START LISTED RECORDS

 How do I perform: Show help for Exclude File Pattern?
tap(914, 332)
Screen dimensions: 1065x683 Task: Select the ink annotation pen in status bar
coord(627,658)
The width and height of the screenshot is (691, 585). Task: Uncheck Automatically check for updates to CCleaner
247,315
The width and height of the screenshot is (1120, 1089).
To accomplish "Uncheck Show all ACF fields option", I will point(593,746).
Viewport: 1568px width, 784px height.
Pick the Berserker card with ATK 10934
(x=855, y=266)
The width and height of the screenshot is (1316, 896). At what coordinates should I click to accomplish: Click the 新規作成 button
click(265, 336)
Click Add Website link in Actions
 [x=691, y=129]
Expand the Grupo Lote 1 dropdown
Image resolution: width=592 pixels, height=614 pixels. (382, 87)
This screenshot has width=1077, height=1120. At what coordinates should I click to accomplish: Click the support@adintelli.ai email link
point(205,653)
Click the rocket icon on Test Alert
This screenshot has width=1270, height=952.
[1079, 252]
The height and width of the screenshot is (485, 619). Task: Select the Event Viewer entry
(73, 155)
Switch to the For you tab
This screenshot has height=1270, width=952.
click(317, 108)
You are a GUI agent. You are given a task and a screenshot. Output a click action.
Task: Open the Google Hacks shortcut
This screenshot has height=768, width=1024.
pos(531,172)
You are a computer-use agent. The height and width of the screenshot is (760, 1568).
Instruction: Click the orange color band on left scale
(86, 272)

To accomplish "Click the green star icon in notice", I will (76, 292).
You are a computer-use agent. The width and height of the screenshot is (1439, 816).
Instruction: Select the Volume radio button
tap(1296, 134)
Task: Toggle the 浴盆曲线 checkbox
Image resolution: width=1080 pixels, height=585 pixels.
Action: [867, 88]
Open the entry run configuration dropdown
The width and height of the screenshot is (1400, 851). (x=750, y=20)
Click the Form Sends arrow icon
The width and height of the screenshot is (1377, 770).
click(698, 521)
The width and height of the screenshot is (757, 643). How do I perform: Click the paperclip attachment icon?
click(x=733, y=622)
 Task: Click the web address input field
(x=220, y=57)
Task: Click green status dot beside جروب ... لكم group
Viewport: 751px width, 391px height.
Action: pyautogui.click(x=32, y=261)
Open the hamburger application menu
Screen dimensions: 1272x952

END LISTED RECORDS

EXERCISE DETAILS: Your task is to copy exactly, and only, the lines from the line with "Task: Click the web address input field" through the last line of the entries, both included.

RESULT OF THE TASK:
 Task: Click the web address input field
(x=220, y=57)
Task: Click green status dot beside جروب ... لكم group
Viewport: 751px width, 391px height.
Action: pyautogui.click(x=32, y=261)
Open the hamburger application menu
Screen dimensions: 1272x952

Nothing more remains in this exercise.